Current Research Projects
Genome-wide Bypass Network of Essential Gene Mutation (Dr. Biranchi Patra, postdoctoral researcher in Dr. Ray's laboratory and in collaboration with the University of Rochester Medical School and the University of Toronto): Mutation studies of each essential gene of Saccharomyces cerevisiae and selection for all possible genes in the genome which, if over-expressed, could potentially suppress the lethal effects of the original mutation. These collaborative studies have the potential to reduce the deleterious effects of drugs on normal cells while maximizing the lethal effects of the same drugs on diseased cells.
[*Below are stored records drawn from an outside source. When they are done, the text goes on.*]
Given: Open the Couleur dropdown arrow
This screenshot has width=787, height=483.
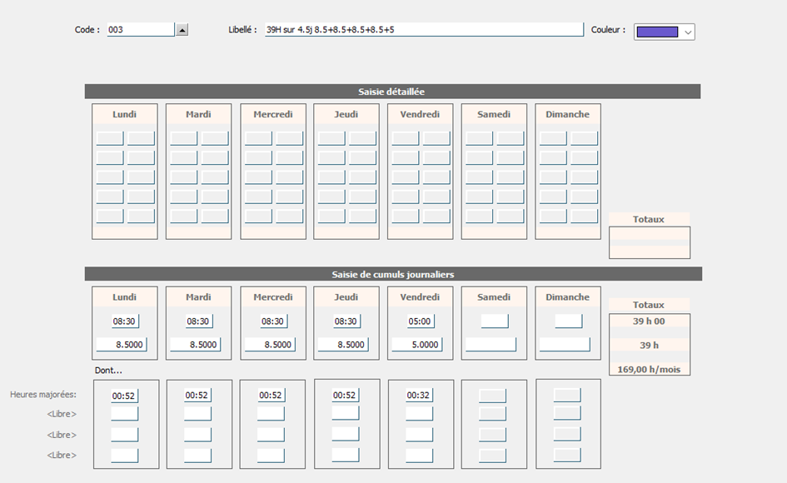Looking at the screenshot, I should [687, 32].

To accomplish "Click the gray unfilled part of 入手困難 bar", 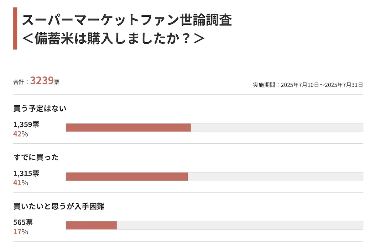I will (x=240, y=226).
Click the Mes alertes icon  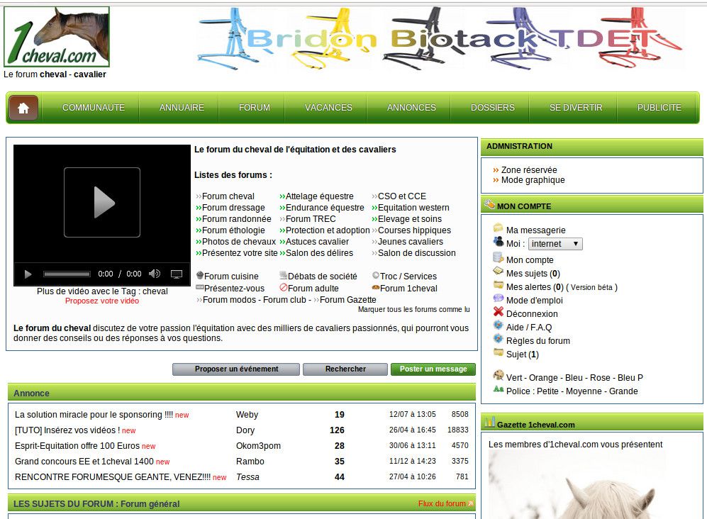click(x=499, y=286)
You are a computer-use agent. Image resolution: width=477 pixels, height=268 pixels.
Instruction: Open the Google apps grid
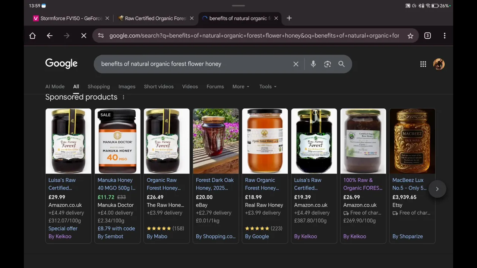click(x=423, y=64)
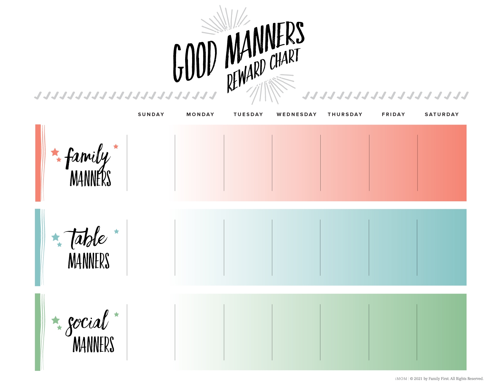Click the large teal star beside Table Manners
498x385 pixels.
click(x=56, y=237)
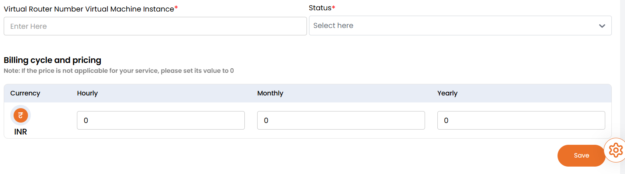Click the Hourly price input field
The image size is (625, 174).
coord(160,121)
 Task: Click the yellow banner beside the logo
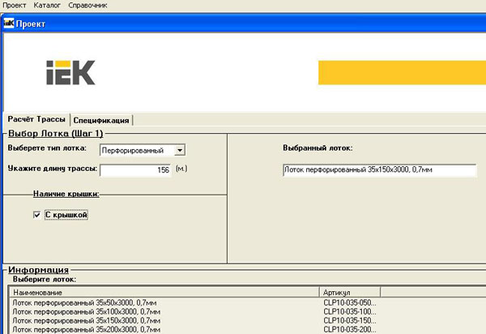(x=402, y=73)

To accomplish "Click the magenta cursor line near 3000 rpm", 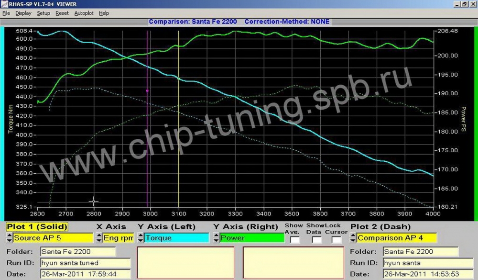I will click(x=148, y=120).
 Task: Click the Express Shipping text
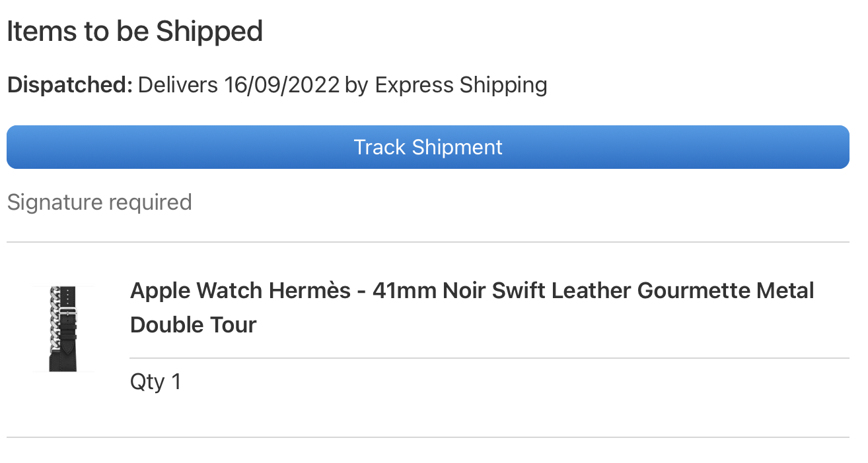[x=461, y=86]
Genes That Induce Chromosome Instability by Gain-of-function: PhD student Jesse Frumkin is conducting a medium throughput screen for genes that cause high frequency chromosome instability when these genes are over-expressed. At least 24 such genes have been confirmed. The Ray lab anticipates that by using this information, it would be possible to identify human homologues, some of which might cause chromosome instability in cancer cells.
Evolutionary Games and Genome Evolution: The Ray lab is addressing whether evolutionary robustness through genetic bypass systems can be understood through the abstract model of evolutionary game theory using a hybrid experimental and theoretical approach.
Future Research Interests
Dr. Ray and the Center for Network Studies are looking for collaborators to extend their work on mutational bypass systems in yeast into chemotherapy bypass mechanisms in cancer cells under targeted chemotherapy. They would also like to collaborate to identify genes that cause chromosome instability in human systems.
1. Animesh Ray and Teresa Golden, “The gene encoding SHORT INTEGUMENTS1 of Arabidopsis thaliana and uses thereof” (Issued US Patent no. US6737561)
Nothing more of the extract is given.